What I can tell you, however, is that there are some useful tips for getting started – tips I offer my students each year; tips you have probably heard a thousand times before, only this time they will come in an Irish accent from a London laptop accompanied by a brand new wave of encouragement (and if all else fails, I’m pretty sure the How to Write a Novel book is still in print).
- The Auld Triangle
Every semester I stand before my Creative Writing freshers and draw a triangle on the whiteboard with the words ‘Memory’, ‘Observation’ and ‘Imagination’ along each side. A work of art, it is not. But these are the three most powerful (and accessible) ingredients to get you going.
First, plunder your memory – whether we realise it or not, we have all lived through a million stories; a million awkward moments; a million emotionally-charged situations – so try your best to conjure these and jot them down.
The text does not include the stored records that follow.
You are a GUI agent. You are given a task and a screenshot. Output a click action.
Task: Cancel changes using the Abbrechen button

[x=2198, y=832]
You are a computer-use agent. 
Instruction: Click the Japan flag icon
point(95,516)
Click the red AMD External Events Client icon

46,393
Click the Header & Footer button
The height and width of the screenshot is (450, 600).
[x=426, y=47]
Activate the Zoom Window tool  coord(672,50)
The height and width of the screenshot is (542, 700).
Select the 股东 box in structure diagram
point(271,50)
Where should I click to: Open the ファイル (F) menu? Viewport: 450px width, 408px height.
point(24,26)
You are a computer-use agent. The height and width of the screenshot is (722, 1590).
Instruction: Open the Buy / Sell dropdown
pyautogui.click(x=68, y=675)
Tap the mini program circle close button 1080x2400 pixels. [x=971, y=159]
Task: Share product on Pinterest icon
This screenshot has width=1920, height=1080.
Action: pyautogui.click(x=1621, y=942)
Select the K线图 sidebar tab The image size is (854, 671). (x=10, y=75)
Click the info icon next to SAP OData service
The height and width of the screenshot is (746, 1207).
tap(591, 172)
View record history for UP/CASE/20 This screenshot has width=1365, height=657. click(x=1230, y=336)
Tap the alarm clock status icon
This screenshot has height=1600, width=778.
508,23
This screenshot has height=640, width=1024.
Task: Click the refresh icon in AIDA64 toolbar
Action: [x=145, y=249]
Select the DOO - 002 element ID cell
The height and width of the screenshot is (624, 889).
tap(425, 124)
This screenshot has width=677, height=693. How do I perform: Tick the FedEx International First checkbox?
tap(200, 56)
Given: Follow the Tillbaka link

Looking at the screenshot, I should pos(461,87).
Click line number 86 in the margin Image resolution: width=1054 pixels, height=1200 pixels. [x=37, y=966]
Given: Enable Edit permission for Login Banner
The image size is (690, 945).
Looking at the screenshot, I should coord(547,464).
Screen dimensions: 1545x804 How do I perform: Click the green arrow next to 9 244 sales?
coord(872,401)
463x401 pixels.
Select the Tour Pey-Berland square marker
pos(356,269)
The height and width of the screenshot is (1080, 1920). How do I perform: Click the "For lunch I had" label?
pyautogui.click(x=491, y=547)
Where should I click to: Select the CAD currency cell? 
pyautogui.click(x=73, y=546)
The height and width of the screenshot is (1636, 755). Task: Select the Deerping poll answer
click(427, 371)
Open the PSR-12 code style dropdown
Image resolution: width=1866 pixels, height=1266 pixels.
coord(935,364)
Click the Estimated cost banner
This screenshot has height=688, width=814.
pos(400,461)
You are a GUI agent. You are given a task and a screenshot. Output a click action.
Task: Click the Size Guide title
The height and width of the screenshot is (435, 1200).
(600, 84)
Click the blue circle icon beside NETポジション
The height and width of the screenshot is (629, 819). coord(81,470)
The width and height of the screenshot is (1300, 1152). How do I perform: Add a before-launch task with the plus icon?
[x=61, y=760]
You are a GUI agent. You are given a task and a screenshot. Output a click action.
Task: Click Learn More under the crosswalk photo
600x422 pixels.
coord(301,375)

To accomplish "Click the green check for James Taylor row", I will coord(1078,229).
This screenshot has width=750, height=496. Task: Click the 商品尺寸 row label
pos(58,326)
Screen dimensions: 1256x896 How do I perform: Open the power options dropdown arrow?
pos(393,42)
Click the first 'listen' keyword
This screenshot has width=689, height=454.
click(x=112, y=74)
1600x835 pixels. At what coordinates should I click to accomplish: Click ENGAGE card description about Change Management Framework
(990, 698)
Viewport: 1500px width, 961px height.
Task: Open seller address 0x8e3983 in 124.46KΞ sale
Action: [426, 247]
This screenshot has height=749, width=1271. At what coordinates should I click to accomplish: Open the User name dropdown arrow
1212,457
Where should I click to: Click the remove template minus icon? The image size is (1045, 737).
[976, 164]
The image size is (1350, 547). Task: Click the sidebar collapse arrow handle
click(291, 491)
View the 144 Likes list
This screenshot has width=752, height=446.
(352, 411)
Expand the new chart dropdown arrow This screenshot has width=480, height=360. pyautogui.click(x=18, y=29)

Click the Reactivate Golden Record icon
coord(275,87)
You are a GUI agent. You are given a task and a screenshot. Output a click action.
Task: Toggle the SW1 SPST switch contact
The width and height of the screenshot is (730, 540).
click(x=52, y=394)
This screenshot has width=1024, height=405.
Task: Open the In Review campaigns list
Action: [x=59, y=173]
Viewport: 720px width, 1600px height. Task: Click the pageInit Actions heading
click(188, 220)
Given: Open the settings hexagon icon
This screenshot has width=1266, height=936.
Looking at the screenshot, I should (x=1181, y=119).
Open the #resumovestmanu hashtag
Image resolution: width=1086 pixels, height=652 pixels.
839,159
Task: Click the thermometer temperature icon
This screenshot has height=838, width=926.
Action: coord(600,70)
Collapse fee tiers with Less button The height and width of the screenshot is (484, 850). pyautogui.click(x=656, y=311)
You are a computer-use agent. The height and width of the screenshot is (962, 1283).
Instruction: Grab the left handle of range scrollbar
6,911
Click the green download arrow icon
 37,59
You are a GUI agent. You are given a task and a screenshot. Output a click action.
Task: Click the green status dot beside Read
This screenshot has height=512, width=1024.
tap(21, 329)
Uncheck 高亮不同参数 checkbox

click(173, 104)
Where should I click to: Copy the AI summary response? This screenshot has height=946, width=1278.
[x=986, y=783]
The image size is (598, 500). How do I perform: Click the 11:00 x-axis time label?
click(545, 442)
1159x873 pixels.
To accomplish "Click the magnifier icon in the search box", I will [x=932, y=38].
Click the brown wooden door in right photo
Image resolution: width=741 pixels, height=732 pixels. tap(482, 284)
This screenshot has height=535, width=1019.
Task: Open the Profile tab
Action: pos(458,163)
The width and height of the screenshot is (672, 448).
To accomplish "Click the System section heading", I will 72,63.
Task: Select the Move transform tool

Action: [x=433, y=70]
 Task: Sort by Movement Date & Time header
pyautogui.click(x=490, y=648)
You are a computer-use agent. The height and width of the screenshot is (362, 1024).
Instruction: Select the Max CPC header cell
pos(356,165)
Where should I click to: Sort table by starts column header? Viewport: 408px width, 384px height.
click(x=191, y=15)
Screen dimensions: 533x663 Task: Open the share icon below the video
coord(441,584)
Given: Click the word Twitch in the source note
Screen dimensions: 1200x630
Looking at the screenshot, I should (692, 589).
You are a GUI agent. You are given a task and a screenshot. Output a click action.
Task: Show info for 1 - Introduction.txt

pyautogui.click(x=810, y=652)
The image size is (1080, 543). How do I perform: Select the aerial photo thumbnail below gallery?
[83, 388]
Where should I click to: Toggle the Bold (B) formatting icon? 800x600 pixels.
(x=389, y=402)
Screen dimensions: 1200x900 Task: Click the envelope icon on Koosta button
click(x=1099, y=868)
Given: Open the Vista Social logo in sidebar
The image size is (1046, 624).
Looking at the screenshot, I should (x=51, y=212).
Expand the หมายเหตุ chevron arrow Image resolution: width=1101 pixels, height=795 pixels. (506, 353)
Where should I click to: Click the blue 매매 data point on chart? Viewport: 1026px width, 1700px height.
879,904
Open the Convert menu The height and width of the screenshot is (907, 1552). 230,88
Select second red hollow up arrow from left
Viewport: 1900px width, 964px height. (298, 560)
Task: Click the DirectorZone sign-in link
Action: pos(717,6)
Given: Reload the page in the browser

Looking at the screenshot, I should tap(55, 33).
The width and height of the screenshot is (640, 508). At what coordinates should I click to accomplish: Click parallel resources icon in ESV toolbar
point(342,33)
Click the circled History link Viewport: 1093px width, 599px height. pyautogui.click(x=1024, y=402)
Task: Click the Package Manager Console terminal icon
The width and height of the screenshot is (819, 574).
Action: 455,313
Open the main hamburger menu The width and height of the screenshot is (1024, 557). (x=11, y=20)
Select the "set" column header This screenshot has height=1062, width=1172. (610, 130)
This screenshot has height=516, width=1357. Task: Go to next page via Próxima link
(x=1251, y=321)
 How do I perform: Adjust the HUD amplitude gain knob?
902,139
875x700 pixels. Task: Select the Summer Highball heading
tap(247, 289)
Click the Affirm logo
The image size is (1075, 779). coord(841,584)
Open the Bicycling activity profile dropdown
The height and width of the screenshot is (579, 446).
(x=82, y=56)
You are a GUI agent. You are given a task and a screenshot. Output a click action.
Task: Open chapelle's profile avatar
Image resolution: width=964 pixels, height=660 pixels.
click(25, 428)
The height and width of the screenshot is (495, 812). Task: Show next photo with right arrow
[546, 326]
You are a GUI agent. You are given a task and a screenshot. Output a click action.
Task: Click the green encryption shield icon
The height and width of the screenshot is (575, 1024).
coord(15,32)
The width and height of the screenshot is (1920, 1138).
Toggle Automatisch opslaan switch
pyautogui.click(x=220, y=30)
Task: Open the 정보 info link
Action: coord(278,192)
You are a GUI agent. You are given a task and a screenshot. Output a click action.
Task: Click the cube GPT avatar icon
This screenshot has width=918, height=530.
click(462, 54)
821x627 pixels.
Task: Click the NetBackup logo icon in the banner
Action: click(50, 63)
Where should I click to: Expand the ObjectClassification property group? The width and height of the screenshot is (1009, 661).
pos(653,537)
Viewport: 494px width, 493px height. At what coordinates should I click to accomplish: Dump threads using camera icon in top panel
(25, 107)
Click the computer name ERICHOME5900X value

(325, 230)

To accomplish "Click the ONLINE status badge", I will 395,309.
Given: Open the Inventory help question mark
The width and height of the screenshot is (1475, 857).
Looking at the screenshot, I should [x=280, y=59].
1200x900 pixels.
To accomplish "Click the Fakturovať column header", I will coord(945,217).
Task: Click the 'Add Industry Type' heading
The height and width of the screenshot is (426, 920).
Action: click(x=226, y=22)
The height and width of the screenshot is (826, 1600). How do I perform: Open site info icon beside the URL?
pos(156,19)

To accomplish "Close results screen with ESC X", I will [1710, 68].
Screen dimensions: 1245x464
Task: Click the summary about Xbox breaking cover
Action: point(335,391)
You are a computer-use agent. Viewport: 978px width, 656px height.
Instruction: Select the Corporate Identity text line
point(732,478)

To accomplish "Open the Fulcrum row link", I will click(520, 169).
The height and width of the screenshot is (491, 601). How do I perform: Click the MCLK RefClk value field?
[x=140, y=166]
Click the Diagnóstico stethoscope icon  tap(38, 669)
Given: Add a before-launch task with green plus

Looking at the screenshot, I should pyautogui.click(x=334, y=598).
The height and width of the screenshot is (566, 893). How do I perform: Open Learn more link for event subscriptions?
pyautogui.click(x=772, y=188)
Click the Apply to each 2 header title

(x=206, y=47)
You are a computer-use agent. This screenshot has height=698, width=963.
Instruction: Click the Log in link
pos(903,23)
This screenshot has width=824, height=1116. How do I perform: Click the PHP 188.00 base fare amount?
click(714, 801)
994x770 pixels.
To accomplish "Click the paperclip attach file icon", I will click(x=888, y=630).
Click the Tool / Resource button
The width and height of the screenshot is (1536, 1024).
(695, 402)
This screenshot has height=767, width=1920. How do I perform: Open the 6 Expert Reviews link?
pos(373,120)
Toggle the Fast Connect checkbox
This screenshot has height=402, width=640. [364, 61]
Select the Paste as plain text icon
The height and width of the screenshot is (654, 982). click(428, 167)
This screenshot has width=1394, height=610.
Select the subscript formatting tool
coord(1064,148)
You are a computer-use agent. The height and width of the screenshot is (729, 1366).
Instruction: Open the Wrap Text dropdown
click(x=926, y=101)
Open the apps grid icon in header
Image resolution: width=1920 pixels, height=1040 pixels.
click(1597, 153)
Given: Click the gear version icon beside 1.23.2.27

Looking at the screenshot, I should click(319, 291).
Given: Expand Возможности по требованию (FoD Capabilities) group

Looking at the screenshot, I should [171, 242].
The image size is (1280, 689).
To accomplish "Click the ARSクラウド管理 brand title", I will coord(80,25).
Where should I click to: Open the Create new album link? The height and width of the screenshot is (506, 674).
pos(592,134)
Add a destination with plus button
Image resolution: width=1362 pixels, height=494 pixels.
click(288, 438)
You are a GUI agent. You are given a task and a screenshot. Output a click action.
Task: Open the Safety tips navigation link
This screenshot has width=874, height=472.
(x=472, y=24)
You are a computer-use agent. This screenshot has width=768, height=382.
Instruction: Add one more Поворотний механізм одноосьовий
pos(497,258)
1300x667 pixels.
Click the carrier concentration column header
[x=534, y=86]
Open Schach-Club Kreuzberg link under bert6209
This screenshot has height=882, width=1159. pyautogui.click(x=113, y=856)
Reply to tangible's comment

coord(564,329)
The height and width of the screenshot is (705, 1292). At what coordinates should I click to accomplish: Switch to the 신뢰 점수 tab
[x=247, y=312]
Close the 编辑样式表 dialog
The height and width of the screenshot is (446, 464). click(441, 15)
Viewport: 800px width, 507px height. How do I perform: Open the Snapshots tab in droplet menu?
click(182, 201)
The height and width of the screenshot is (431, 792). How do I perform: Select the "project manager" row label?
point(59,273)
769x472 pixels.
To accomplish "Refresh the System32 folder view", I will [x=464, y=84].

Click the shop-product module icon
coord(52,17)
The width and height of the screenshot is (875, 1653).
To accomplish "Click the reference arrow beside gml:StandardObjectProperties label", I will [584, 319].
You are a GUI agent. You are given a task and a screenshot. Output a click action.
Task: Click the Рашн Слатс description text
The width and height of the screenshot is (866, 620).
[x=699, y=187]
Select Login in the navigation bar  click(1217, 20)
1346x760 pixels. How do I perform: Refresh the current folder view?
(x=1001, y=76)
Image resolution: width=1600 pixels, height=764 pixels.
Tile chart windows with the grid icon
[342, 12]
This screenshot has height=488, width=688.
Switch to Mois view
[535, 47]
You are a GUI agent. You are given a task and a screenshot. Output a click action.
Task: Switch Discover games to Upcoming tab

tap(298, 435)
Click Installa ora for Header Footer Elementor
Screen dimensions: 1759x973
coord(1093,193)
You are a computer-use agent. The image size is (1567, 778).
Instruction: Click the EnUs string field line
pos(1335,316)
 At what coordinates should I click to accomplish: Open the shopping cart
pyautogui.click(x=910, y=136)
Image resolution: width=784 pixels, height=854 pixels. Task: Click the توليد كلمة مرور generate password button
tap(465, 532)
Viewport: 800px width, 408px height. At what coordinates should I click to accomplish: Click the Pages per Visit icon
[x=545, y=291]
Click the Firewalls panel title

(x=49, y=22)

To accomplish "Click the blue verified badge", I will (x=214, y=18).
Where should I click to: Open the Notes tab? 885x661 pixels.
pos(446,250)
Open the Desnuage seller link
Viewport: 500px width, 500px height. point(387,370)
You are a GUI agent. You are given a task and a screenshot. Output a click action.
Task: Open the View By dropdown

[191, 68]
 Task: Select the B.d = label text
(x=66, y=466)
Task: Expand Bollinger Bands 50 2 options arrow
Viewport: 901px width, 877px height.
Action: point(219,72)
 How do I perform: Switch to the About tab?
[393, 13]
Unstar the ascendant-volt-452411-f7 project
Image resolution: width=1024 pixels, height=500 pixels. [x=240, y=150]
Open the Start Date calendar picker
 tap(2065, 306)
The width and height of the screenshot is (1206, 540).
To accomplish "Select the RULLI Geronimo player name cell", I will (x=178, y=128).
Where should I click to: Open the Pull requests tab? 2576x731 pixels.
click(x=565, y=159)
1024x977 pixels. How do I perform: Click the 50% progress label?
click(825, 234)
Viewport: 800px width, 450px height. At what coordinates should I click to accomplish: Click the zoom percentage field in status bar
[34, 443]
Next, begin to observe – keep a notebook; go to cafés and eavesdrop; be curious (and for curious read: nosy).
Once you have built up a list of memories and anecdotes and juicy, overheard snippets, then you can start letting your imagination kick in, embellishing and changing them to your heart (and story)’s content.
- Out of Character
For me, character is everything, but devising one from scratch is never easy. As one way in, sometimes I suggest beginning with the obvious – the stock characters; the archetypes. The evil stepmother. The moody teenager. The aspiring writer. I get my students to make a long list of these, choose one, then begin to push beyond the cliché; to figure out who this person really is – what are their hopes and dreams? How do they talk? When was the last time they cried? (FYI, the Marcel Proust Character Questionnaire is great for this). Slowly, a complex, flawed yet intriguing individual will start to come to life.
- Time and a Place
‘The inspiration for all my work begins with location,’ says the wonderful Irish writer Kevin Barry. With this in mind, I get my students to brainstorm a place they know intimately; to conjure every detail, every smell, every stain on the couch, every flaw in the carpet’s weave. From there, I suggest introducing a disturbance to this habitat – maybe a crime or an unexpected arrival or a stranger from out of town. This tension between the familiar and the unfamiliar is where all good stories begin, and your backdrop can suggest all the exciting ways you might now take it forward.
- Plot vs Premise
Too often, students tell me they are writing a story ‘about grief’. Or instead, ‘about a girl who gets hit by a bus and turns into a goat.’ To be clear, the latter is what happens in a story, the former is what the story is about. Or let me put it this way – the first is a premise, the second is a plot. But any great piece of writing should have both these things – a plot AND a premise. I urge you to try and figure out both before you put pen to paper.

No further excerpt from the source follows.